Limitations and strengths. Some limitations in this work must be considered to interpret and value its findings and scope. We could recognize that, although the study recruited all the patients from a period, the non-probabilistic nature of the selection limits - in part - the work’s external validity. Moreover, we are unaware if a seasonal behavior may exist in user perception, given that the selection of the subjects occurred during a limited amount of time. Finally, the instrument applied to assess humanized care, although widely used, does not have rigorous validation in the Chilean context and although it has been already applied in our own setting, it must be recognized that the validity of the measurement could also be affected.

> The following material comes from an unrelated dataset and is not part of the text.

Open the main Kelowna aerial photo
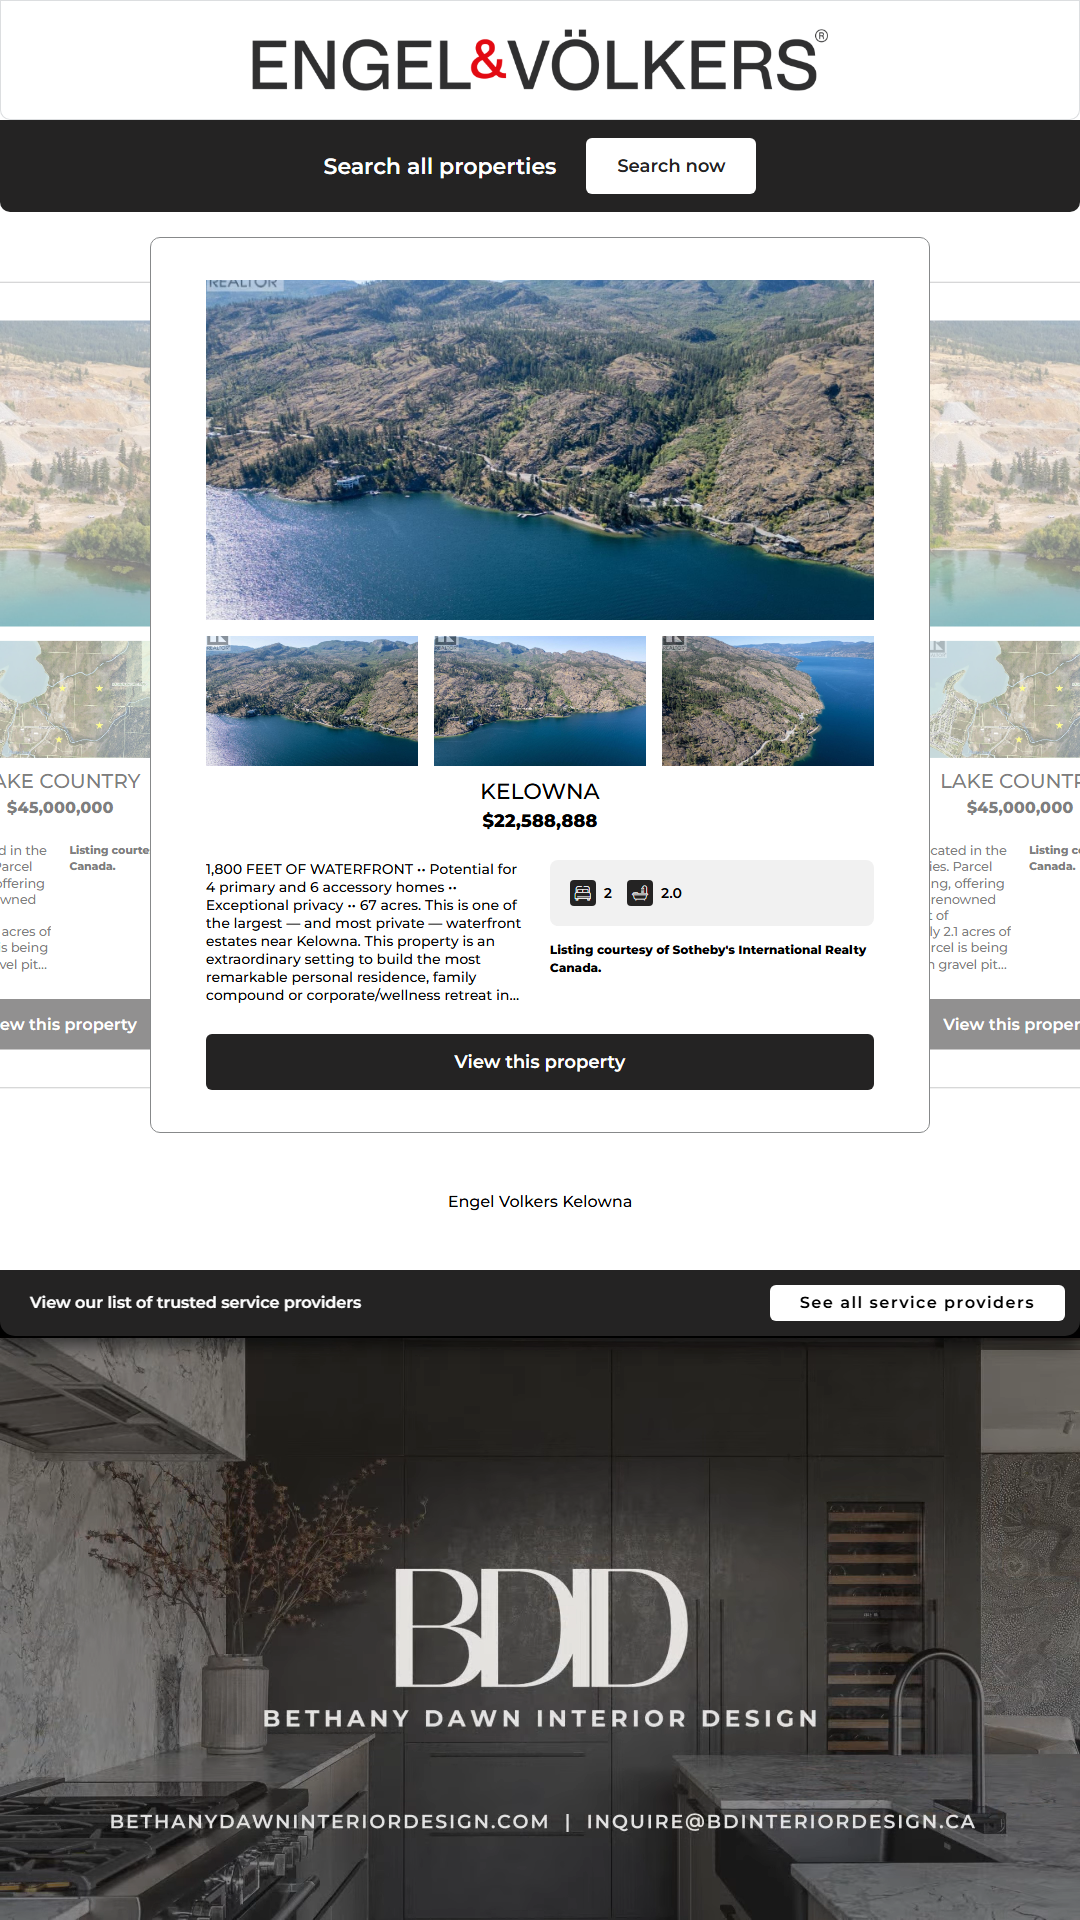 pyautogui.click(x=540, y=450)
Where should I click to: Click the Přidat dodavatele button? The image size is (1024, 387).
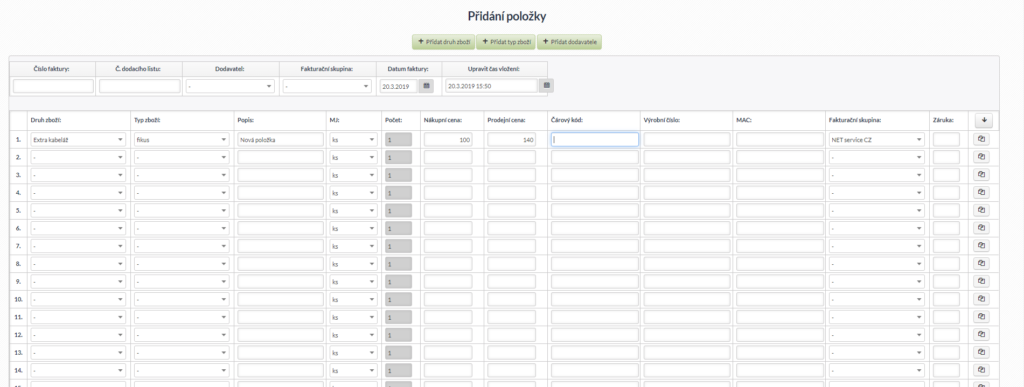569,42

Notwithstanding the aforementioned, this work has strengths, like having collected the data in standard manner by the only researcher and that the analysis performed complied with the methodological rigor required giving the pertinent statistical treatment.
Conclusion
Nursing care, aimed at providing services in humanized manner, is recognized favorably by patients. Oncology departments require suitable professionals that show skills in distinct environments of clinical performance, integrating procedural and technical aspects and those aimed at emotional support, the capacity to prioritize the care demands and the disposition to communication. This requires identify potential sociodemographic and clinical factors that could necessitate greater emphasis in the dialectical nurse-patient relationship.